Find the line containing "Viewport: 1120px width, 520px height.", then print it and each line after it through the end of the listing exactly, with no pictures.

--

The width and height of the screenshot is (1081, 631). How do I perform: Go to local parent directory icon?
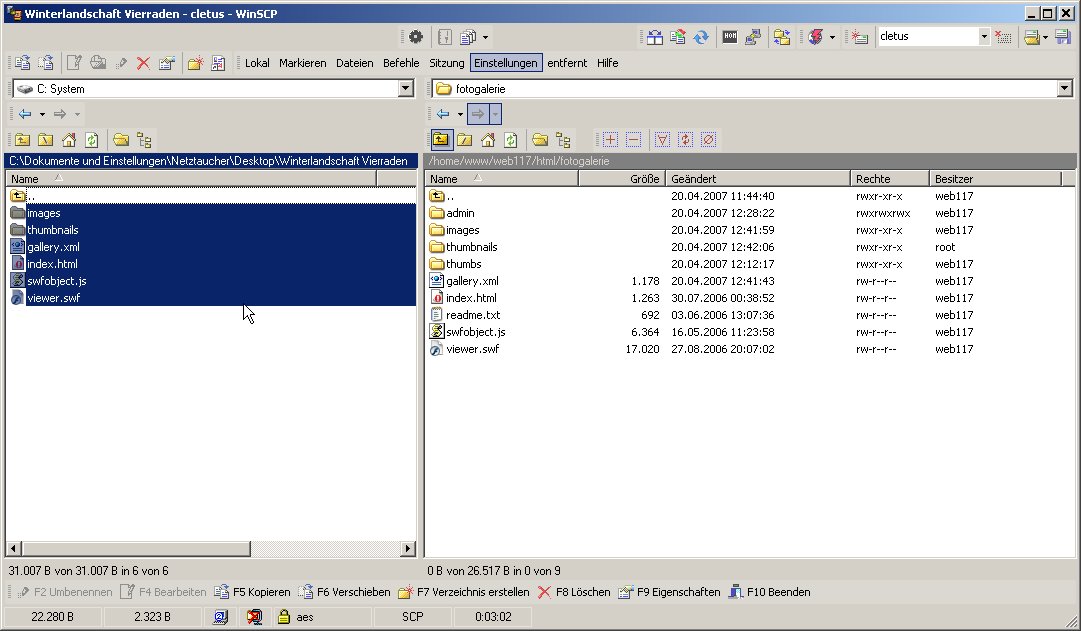click(21, 140)

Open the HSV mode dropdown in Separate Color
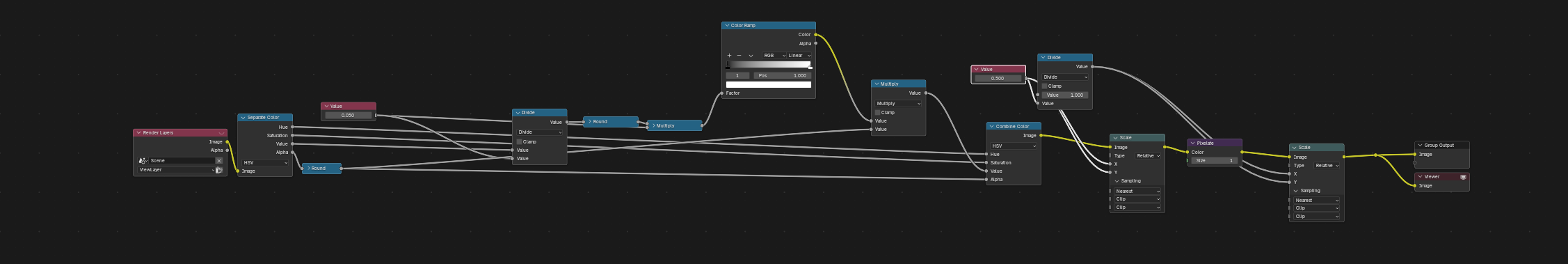tap(265, 162)
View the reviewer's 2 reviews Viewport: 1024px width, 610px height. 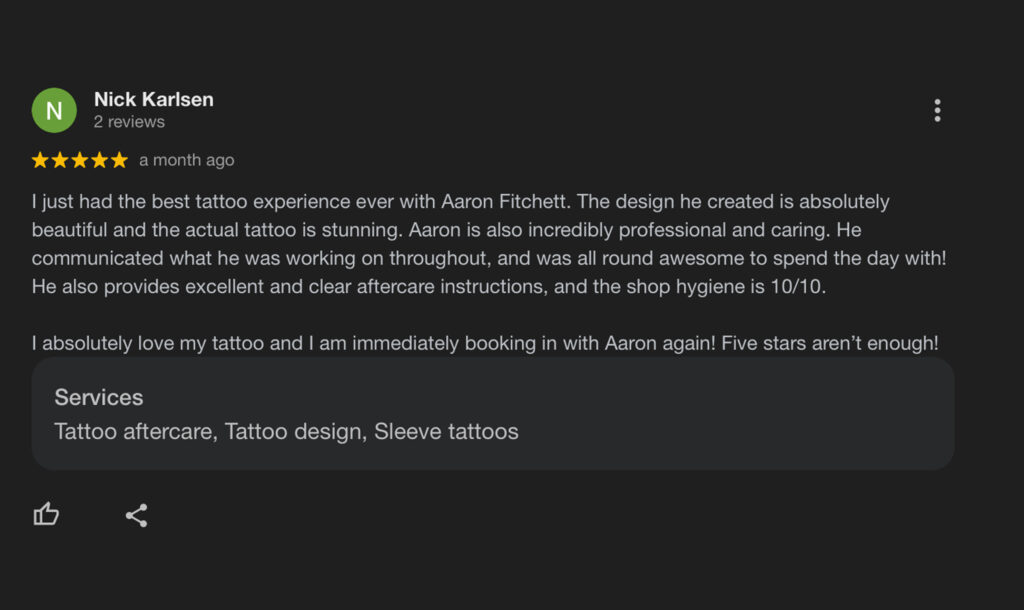[129, 122]
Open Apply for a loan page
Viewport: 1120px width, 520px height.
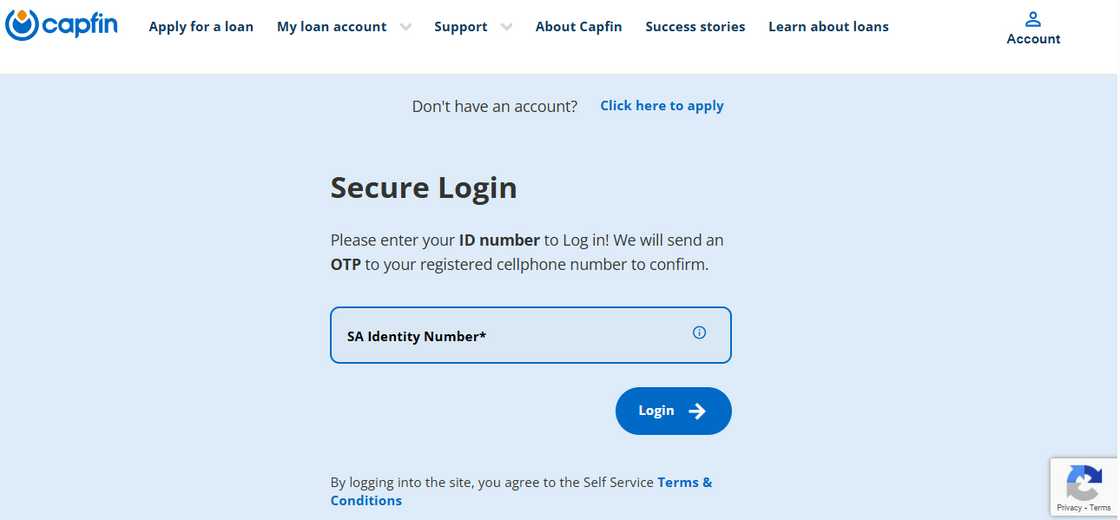click(201, 27)
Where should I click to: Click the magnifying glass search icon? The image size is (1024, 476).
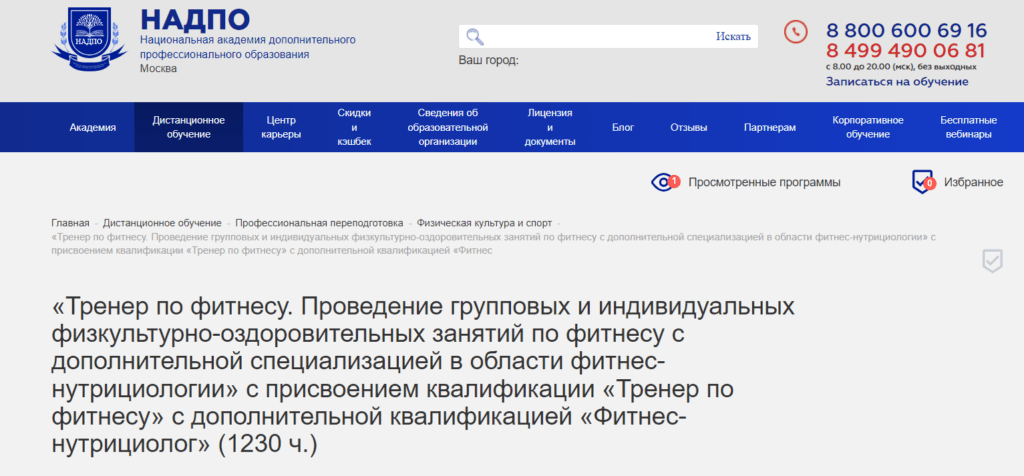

--

• **WRITTEN RESPONSE**
Viewport: 1120px width, 520px height.
click(201, 27)
Where should I click to: Click the magnifying glass search icon? The image size is (1024, 476).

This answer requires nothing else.